Read Emergent Page 16


  Tahir downs his drink in one long gulp. While the humans have wine, he and I were both served nonalcoholic beverages. The better to not encourage Awful behavior, I suppose.

  “What’s that you’re drinking?” asks Zhara, sitting next to Tahir, as she regards his glass.

  “Green shake,” he tells her. “I don’t really care for the foods humans love. I never got the sense of taste that Elysia got. So cook prepares nutrient drinks for me.”

  “Then can I have your artichoke?” Zhara asks him, eyeing his full plate of untouched food.

  “Sure?” Tahir says, and I can see he’s unsure whether Zhara was kidding or not.

  She was not.

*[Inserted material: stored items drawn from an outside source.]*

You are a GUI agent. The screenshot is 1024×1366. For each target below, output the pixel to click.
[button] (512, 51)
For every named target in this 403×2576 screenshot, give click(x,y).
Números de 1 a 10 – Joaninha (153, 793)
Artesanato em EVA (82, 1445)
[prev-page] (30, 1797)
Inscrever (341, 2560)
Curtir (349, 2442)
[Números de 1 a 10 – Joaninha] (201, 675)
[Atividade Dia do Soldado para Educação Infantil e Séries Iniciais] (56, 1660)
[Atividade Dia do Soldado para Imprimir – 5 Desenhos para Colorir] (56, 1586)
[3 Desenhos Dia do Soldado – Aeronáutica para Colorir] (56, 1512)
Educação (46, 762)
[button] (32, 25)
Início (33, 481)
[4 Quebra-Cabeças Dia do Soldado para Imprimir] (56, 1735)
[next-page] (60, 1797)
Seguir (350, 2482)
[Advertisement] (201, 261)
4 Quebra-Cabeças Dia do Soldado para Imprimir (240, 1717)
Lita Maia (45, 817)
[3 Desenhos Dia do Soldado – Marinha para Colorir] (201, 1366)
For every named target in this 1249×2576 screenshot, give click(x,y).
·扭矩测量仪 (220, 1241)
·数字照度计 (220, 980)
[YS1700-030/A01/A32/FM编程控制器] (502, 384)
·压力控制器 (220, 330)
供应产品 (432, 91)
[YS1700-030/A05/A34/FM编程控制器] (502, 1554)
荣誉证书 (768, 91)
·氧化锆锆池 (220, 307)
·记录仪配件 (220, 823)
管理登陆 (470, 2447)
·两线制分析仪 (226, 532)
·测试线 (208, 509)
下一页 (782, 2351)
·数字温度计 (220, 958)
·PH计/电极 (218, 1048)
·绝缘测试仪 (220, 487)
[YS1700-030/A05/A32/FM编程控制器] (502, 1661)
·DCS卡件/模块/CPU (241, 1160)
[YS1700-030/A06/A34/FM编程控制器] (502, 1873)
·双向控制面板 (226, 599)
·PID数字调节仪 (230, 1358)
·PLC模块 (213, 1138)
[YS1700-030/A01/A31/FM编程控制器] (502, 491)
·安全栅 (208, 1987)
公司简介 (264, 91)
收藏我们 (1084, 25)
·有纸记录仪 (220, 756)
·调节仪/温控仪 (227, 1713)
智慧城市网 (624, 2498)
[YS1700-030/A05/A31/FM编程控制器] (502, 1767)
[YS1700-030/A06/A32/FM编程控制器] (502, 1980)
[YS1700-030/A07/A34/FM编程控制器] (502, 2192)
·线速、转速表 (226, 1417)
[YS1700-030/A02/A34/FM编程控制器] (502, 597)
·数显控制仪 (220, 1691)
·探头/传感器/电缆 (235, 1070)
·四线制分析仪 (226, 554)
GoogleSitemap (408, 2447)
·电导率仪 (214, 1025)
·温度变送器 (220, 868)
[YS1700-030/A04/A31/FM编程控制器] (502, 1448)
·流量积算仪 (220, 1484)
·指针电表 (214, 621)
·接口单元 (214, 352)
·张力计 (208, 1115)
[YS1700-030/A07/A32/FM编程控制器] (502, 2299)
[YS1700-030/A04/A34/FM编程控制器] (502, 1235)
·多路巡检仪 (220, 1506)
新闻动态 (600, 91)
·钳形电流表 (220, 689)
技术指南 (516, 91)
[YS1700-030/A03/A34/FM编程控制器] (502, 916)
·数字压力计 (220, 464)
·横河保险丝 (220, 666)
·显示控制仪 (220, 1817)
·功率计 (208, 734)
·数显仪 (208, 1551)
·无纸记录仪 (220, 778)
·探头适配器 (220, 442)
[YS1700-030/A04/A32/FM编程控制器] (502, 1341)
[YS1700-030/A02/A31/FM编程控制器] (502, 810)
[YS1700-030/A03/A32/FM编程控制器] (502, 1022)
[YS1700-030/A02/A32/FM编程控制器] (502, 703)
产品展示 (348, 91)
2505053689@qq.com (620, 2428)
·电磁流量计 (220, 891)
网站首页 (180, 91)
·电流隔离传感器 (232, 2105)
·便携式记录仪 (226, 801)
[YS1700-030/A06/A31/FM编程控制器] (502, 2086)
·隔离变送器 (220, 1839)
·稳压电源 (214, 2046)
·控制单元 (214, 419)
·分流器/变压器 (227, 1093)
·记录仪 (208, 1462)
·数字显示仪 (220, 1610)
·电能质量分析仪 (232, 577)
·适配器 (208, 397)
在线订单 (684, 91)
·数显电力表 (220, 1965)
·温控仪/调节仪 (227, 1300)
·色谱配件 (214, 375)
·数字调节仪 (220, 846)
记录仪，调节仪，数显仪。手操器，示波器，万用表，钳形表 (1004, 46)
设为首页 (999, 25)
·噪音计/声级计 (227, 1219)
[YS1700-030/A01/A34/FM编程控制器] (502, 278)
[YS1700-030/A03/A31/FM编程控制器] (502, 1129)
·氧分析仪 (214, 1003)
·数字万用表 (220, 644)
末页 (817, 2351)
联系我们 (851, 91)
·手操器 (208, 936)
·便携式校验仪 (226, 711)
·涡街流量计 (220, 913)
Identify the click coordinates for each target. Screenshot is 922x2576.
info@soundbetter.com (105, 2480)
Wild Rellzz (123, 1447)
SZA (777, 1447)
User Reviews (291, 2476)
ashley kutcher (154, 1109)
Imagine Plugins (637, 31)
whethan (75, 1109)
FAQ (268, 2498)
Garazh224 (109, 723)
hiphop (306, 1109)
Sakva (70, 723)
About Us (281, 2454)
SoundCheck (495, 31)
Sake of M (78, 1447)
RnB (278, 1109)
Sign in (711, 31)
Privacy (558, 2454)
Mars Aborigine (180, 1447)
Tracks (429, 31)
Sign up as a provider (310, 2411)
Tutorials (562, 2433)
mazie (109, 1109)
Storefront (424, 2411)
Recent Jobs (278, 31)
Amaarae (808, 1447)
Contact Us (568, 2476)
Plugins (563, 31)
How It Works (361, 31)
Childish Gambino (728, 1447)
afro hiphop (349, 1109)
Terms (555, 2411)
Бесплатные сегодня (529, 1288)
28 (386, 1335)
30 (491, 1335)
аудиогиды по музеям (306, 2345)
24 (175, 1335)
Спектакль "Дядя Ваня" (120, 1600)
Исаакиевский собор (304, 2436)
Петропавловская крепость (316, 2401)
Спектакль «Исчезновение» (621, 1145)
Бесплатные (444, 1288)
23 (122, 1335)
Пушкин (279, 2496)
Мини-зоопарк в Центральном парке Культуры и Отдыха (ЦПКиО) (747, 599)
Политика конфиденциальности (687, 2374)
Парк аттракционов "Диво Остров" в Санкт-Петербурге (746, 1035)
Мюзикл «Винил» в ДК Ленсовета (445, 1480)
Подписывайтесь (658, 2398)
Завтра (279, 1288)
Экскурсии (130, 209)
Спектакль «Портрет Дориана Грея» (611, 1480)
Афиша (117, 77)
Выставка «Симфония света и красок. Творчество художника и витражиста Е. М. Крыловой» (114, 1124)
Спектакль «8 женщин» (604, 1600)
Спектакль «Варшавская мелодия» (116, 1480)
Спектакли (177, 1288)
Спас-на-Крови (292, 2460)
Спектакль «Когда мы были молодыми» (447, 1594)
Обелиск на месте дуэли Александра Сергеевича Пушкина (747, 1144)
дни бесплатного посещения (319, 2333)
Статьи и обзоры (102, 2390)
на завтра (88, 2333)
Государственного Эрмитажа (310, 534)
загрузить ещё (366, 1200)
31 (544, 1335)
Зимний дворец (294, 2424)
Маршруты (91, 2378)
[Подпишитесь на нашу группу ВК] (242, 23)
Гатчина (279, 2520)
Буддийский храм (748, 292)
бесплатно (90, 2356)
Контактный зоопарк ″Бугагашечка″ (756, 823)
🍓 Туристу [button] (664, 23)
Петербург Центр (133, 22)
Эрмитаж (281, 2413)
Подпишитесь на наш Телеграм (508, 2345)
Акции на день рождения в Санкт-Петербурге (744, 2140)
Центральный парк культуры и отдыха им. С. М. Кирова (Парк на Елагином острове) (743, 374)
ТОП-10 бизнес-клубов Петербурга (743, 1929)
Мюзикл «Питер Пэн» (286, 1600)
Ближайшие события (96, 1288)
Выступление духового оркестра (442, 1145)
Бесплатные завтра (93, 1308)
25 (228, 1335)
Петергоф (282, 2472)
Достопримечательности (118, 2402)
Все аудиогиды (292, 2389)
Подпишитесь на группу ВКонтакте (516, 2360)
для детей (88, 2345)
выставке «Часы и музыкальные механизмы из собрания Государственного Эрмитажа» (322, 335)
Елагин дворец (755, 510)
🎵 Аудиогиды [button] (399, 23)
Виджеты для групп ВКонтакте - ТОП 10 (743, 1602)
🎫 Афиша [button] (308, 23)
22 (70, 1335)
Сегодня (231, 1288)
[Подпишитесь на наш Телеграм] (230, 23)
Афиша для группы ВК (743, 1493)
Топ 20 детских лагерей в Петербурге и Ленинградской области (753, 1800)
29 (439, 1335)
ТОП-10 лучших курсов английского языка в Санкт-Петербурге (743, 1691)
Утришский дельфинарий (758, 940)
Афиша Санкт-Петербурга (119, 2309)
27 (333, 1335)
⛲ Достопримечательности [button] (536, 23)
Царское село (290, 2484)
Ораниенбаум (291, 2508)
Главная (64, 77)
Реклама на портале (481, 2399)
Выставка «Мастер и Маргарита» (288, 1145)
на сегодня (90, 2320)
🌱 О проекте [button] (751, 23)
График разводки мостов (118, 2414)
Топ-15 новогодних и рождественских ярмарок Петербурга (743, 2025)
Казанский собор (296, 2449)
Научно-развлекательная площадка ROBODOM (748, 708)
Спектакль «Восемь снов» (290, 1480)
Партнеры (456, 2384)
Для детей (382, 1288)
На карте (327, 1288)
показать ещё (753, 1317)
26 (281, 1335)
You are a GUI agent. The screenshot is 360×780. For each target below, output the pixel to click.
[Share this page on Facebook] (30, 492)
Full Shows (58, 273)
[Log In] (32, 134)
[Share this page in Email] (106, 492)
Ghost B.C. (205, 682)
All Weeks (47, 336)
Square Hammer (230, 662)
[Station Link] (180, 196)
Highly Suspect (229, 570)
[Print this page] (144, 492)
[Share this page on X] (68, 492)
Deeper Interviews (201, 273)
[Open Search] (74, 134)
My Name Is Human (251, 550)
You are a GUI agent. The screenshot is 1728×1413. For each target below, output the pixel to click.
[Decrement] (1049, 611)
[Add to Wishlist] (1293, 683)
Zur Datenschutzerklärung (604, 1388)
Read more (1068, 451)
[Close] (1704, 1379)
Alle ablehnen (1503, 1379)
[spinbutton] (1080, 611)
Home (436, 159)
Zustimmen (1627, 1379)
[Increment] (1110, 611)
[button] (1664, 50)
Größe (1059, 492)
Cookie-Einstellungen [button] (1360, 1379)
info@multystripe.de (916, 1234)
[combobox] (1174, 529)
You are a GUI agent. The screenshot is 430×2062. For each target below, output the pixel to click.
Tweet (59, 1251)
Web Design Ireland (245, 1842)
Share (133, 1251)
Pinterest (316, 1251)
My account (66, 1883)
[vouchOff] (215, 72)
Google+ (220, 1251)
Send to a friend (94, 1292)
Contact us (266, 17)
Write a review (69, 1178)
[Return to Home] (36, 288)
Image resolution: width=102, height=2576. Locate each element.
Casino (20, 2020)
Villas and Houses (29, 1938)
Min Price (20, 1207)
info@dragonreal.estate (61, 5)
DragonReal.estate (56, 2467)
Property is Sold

She reaches her fork over, plucks the artichoke heart from Tahir’s plate, and places it on her own. “These forks are so lightweight, I can barely feel it in my hand,” Zhara says.

  “That’s because they’re made of platinum,” Bahiyya says.

  Zhara gulps, and then she takes the bowl of melted parsley butter above her own plate, and instead of dipping a piece of the artichoke into the butter with her fork, she pours the entire bowl of butter over her artichoke, then eagerly gobbles a large bite. Her mouth still full, she exclaims, “It’s a long time since I’ve had food this good. I promised myself I wouldn’t enjoy it this much, but I can’t help myself. Thank you so much for this feast, Mr. and Mrs. Fortesquieu.”

  Tariq smiles, and I realize I have never seen his elderly face express genuine amusement. He is a gaunt man with a thin frame, thinning salt-and-pepper hair, and a temperament that is kind but a face that typically registers sad and resigned. “No need to deny yourself pleasure in eating. A hearty appetite is a sign of good health.” His face returns to the look I remember more common from him—disappointment—as he gazes at Tahir’s untouched plate of food. “And please, Zhara. We prefer to be called by our first names. We’re informal here.”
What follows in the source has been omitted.